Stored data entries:
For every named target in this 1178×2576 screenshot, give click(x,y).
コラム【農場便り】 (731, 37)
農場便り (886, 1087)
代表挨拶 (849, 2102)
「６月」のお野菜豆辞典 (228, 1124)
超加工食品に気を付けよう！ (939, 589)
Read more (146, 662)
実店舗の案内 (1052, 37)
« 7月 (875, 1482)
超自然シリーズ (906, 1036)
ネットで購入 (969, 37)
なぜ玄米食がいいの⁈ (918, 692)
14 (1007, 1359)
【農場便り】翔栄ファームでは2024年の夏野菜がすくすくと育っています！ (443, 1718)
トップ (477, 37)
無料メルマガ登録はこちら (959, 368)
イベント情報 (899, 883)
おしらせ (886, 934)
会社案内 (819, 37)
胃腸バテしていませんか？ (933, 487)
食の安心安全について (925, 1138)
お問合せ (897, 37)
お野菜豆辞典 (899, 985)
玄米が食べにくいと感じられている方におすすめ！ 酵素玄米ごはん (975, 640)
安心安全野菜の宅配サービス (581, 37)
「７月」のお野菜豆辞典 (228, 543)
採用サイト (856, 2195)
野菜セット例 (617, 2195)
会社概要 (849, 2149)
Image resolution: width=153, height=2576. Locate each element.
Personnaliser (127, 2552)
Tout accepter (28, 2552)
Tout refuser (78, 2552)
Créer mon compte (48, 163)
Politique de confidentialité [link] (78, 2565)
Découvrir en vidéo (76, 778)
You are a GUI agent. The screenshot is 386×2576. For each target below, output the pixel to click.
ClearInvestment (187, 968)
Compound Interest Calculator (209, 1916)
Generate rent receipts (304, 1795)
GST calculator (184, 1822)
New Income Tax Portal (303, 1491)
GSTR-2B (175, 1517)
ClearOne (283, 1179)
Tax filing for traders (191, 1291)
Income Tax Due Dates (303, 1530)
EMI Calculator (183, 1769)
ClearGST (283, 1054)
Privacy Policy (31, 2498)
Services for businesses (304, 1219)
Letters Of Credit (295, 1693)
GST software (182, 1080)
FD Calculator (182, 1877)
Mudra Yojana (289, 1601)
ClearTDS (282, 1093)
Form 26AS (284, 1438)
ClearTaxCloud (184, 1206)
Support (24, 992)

### What needs to be done:
Go through the records and copy all of them exactly.

### Exercise response:
For every named target in this 1178×2576 screenshot, give click(x,y).
コラム【農場便り】 (731, 37)
農場便り (886, 1087)
代表挨拶 (849, 2102)
「６月」のお野菜豆辞典 (228, 1124)
超加工食品に気を付けよう！ (939, 589)
Read more (146, 662)
実店舗の案内 (1052, 37)
« 7月 (875, 1482)
超自然シリーズ (906, 1036)
ネットで購入 (969, 37)
なぜ玄米食がいいの⁈ (918, 692)
14 (1007, 1359)
【農場便り】翔栄ファームでは2024年の夏野菜がすくすくと育っています！ (443, 1718)
トップ (477, 37)
無料メルマガ登録はこちら (959, 368)
イベント情報 (899, 883)
おしらせ (886, 934)
会社案内 (819, 37)
胃腸バテしていませんか？ (933, 487)
食の安心安全について (925, 1138)
お問合せ (897, 37)
お野菜豆辞典 (899, 985)
玄米が食べにくいと感じられている方におすすめ！ 酵素玄米ごはん (975, 640)
安心安全野菜の宅配サービス (581, 37)
「７月」のお野菜豆辞典 (228, 543)
採用サイト (856, 2195)
野菜セット例 (617, 2195)
会社概要 (849, 2149)
Image resolution: width=153, height=2576. Locate each element.
Personnaliser (127, 2552)
Tout accepter (28, 2552)
Tout refuser (78, 2552)
Créer mon compte (48, 163)
Politique de confidentialité [link] (78, 2565)
Découvrir en vidéo (76, 778)
You are a GUI agent. The screenshot is 386×2576. For each target below, output the pixel to click.
ClearInvestment (187, 968)
Compound Interest Calculator (209, 1916)
Generate rent receipts (304, 1795)
GST calculator (184, 1822)
New Income Tax Portal (303, 1491)
GSTR-2B (175, 1517)
ClearOne (283, 1179)
Tax filing for traders (191, 1291)
Income Tax Due Dates (303, 1530)
EMI Calculator (183, 1769)
ClearGST (283, 1054)
Privacy Policy (31, 2498)
Services for businesses (304, 1219)
Letters Of Credit (295, 1693)
GST software (182, 1080)
FD Calculator (182, 1877)
Mudra Yojana (289, 1601)
ClearTDS (282, 1093)
Form 26AS (284, 1438)
ClearTaxCloud (184, 1206)
Support (24, 992)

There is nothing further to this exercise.